More than 50 people were killed when militants stormed the Our Lady of Salvation church on 31 October.
Thirty-four Christians and one Muslim security guard who suffered grenade and bullet wounds have now been taken to hospitals around Paris.
They are being given six months' asylum but may be allowed to stay permanently.
The gunmen seized the church during Sunday Mass, demanding the release of al-Qaeda prisoners.
When Iraqi security forces later stormed the building, reports said that the mililtants threw grenades and detonated explosive suicide vests.
More than 40 worshippers were among the dead, as well as two priests and seven security personnel.
'Tradition of asylum'
Among those arriving at Orly airport were a pregnant woman and a child aged 11. The oldest victim was 76.
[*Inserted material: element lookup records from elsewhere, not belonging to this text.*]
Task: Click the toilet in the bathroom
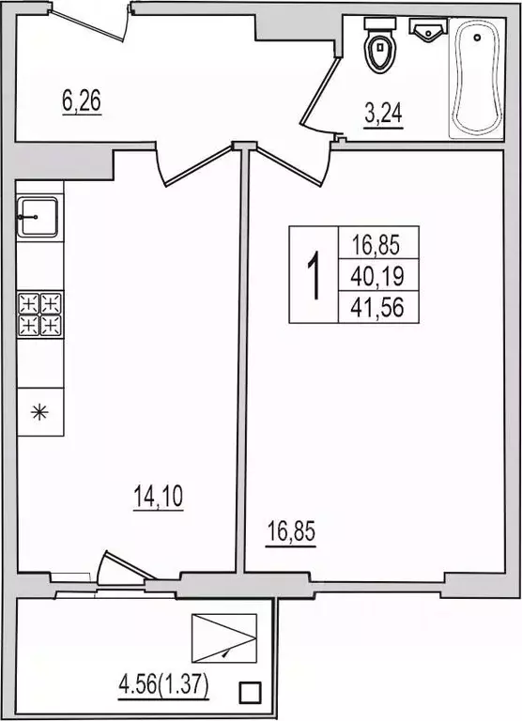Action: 380,45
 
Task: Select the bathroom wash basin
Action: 428,30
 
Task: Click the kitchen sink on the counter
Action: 38,217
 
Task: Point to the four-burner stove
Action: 40,315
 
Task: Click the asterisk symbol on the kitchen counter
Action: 39,411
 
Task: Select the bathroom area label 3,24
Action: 383,114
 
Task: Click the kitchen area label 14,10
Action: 159,497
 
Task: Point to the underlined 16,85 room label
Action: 291,532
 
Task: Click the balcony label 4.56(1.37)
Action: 163,686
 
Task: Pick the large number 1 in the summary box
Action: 314,274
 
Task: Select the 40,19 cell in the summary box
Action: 377,275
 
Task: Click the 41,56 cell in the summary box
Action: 377,307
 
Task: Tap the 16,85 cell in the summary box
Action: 377,244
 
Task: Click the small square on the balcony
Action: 250,691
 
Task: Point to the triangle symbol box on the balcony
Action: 224,638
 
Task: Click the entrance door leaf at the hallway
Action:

They were welcomed by France's Immigration Minister Eric Besson who said it fitted France's "tradition of asylum" to take them in.
Mr Besson said he had seen people in obvious pain.
"One young lady told me that her young mother was holding her young children in her arms when those children were shot and died in her arms," he said.
The BBC's Christian Fraser in Paris says that France wants to extend solidarity, not only to Iraqi Christians, but to all Christian minorities in the Muslim World.
But the idea has attracted criticism from those who warn it will contribute to a new Iraqi exodus among an already dwindling community.
There were nearly one million Christians in Iraq before the US-led invasion of 2003.
That number has now dropped to about 400,000. A string of bomb attacks on churches has prompted many to flee - most of them to neighbouring countries.